IPO株の割り当ては窓口顧客への割合が大きく、オンライン口座を利用する個人への割合は15%が上限となります(同一条件・同一確率による抽選)。当選しなかったダイレクトコースの利用者にはステージ別抽選という独自制度が用意されており、ランクによって最大25倍にまで当選確率が上がる仕組みとなっています。
2-4 楽天証券
取扱実績 | 2020年 | 2019年 | 2018年 | 2017年 | 2016年 |
30社 | 26社 | 11社 | 7社 | 8社 | |
IPO株割り当ての特徴 | 100%が個人投資家(ネット証券口座の保有者)へ割り当て | ||||
抽選ルール | 完全平等抽選 |
楽天証券は口座保有者の多いネット証券会社の1つで、IPOの取り扱いもあります。案件数は現在のところそれほど多くはありませんが、年々取り扱い数が増えてきています。
IPOにおける特徴は、「完全平等抽選」を実施している点です。口座の利用実績や預け入れ資産額などに関係なく平等な抽選が行われます。そのため、初心者や資金の少ない人であっても不利にならないのが大きなメリットです。
一方、ヘビーユーザーにはあまりメリットがないため、IPO用のサブ証券口座として位置づけられる場合もあります。
2-5 松井証券
取扱実績 | 2020年 | 2019年 | 2018年 | 2017年 | 2016年 |
14社 | 21社 | 9社 | 14社 | 11社 | |
IPO株割り当ての特徴 | 100%が個人投資家(ネット証券口座の保有者)へ割り当て | ||||
抽選ルール | 70%超が完全平等抽選 |
松井証券は老舗の証券会社ですが、現在はネット専業で金融商品を取り扱っています。IPOの取り扱い数はそこまで多くありませんが、需要の高さから少しずつ取り扱いを増やしているので、今後の案件数の増加も期待されています。
抽選では70%超が完全平等抽選に割り当てられるため(残りはランクなどによる優遇抽選)、取引実績や預けている資産額は関係ありません。そのため、初心者やライトユーザーにとってメリットが大きいのが特徴です。
また、NISA口座、ジュニアNISA口座でもIPO購入が可能で、この場合は購入時だけでなくIPO株の売却時の手数料も無料です。

### 提供データ
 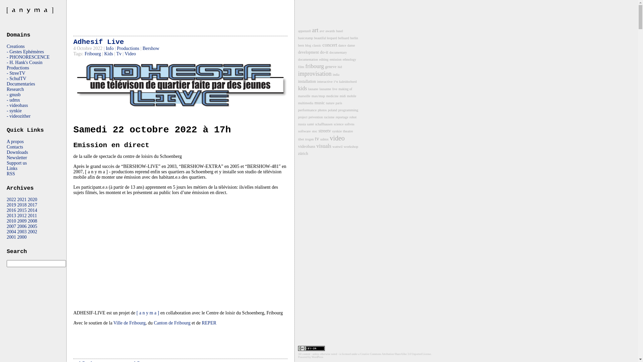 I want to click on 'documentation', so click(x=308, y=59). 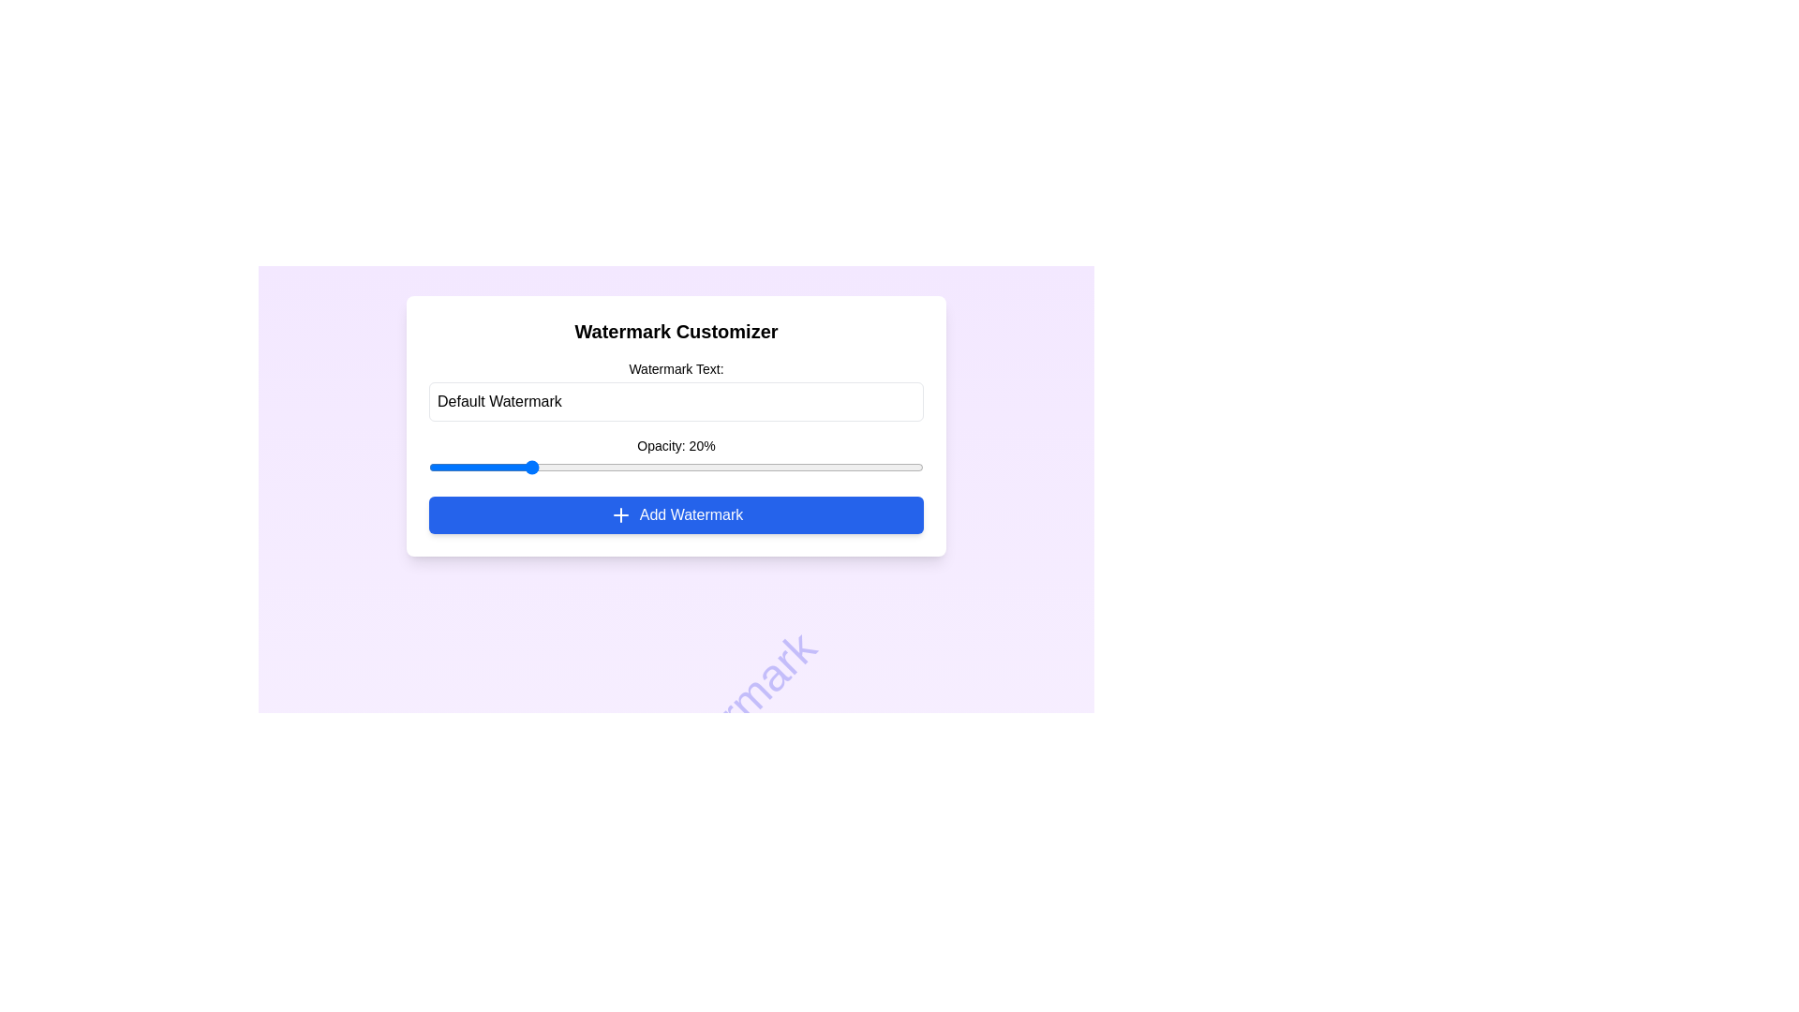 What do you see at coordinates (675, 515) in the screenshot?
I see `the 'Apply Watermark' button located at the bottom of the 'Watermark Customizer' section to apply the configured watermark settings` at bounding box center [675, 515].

### 取り組む課題
IPO株と証券会社についての文章から、「IPO株の割り当ては窓口顧客」で始まり「り扱い数が増えてきています。」に至るまでの部分を、一字も変えずに書き写してください。 これらの資料は、文章とは別個の素材です。

### 最終回答
IPO株の割り当ては窓口顧客への割合が大きく、オンライン口座を利用する個人への割合は15%が上限となります(同一条件・同一確率による抽選)。当選しなかったダイレクトコースの利用者にはステージ別抽選という独自制度が用意されており、ランクによって最大25倍にまで当選確率が上がる仕組みとなっています。
2-4 楽天証券
取扱実績 | 2020年 | 2019年 | 2018年 | 2017年 | 2016年 |
30社 | 26社 | 11社 | 7社 | 8社 | |
IPO株割り当ての特徴 | 100%が個人投資家(ネット証券口座の保有者)へ割り当て | ||||
抽選ルール | 完全平等抽選 |
楽天証券は口座保有者の多いネット証券会社の1つで、IPOの取り扱いもあります。案件数は現在のところそれほど多くはありませんが、年々取り扱い数が増えてきています。